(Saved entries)

■ ■ ■ ■ ■

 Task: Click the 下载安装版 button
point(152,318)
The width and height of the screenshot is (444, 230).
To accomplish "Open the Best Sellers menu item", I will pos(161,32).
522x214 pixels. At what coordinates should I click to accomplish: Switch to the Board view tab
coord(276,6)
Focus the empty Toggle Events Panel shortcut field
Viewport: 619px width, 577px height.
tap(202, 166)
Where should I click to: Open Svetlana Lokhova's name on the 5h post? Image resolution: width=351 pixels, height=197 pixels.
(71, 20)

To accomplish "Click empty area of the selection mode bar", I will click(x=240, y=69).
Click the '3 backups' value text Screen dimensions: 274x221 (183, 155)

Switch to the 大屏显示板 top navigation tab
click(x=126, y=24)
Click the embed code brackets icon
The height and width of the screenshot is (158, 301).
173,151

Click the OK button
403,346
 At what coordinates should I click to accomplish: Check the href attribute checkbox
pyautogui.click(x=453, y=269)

■ ■ ■ ■ ■

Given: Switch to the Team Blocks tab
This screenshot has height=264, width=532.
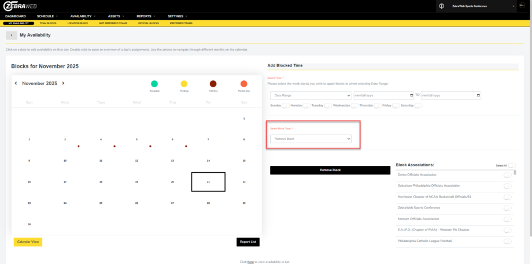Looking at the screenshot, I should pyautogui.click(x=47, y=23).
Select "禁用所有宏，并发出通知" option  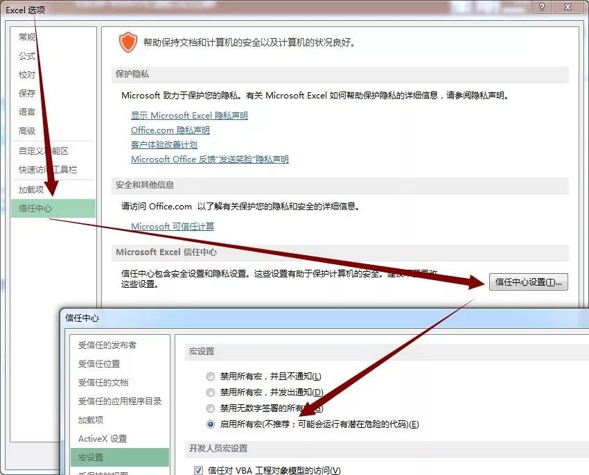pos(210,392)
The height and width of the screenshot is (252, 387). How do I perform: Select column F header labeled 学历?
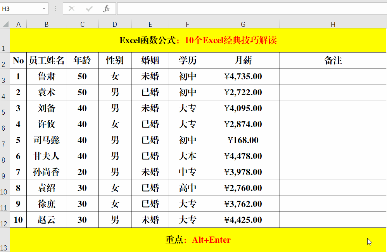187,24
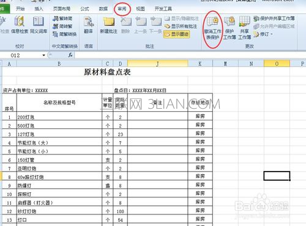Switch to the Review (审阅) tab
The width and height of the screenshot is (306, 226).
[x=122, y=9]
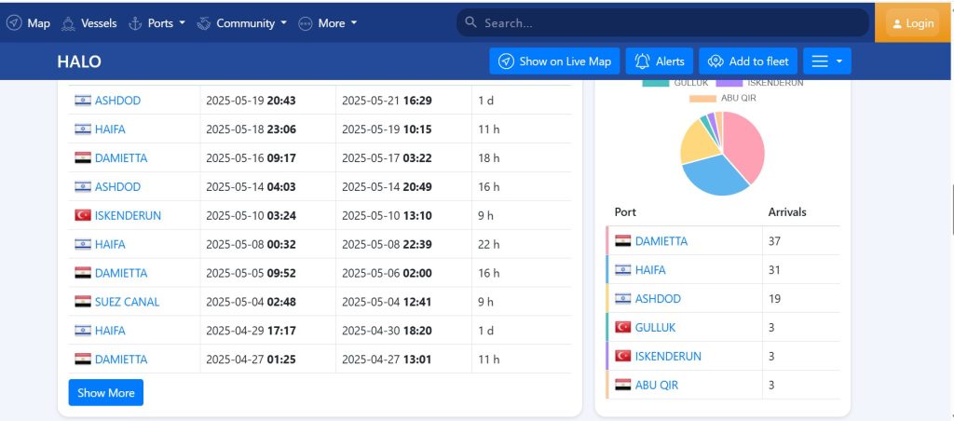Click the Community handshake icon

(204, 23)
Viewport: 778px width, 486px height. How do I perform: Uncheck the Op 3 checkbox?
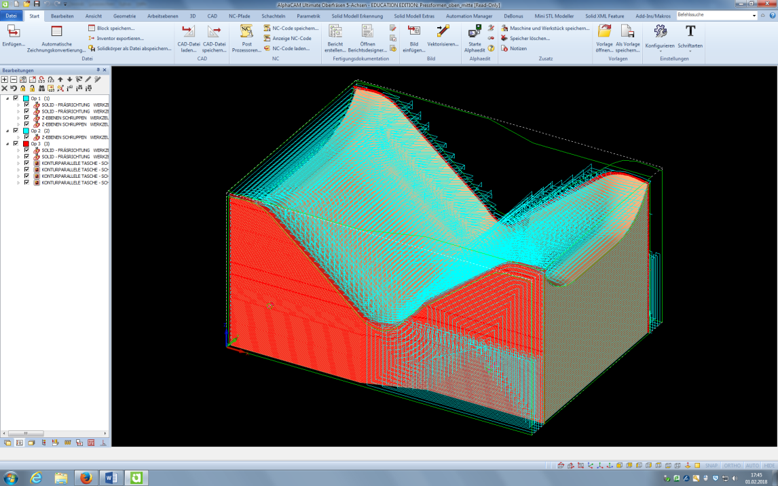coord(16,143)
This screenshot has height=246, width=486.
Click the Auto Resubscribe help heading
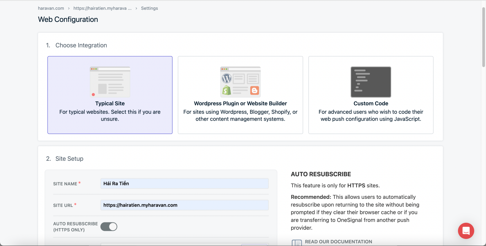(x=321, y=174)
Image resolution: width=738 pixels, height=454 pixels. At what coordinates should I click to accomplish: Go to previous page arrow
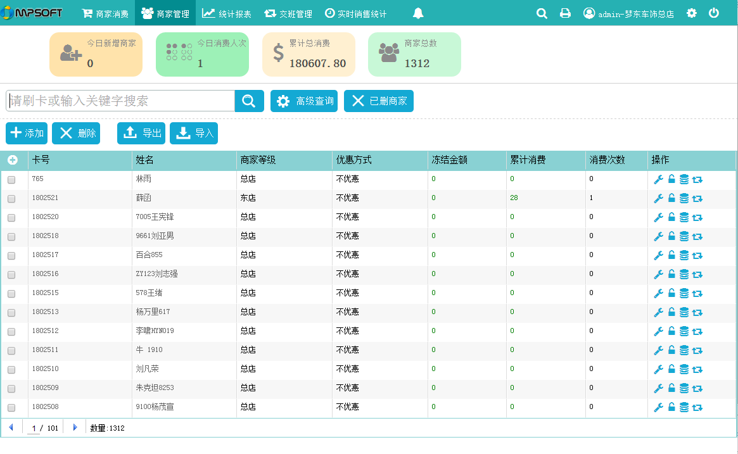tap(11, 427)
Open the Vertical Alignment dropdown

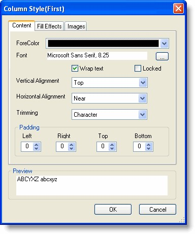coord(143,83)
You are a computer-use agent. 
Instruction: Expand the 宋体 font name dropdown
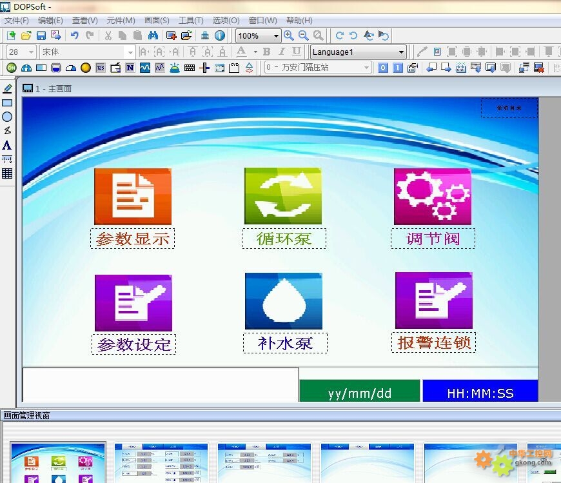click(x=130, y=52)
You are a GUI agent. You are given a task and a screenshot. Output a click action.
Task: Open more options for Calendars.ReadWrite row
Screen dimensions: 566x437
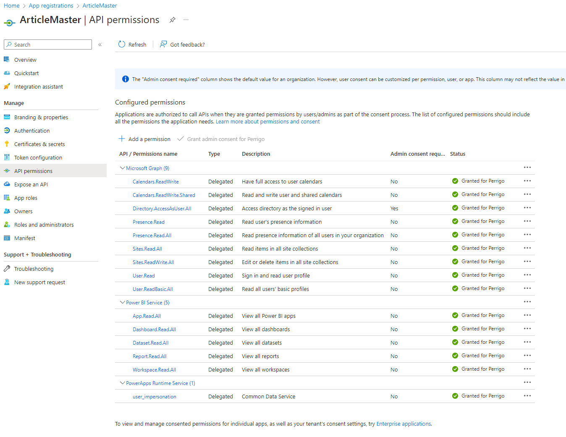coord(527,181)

■ ■ ■ ■ ■

Work instructions »
The answer should be nothing but the number of lines above that contain "will".

Solution for this task »
2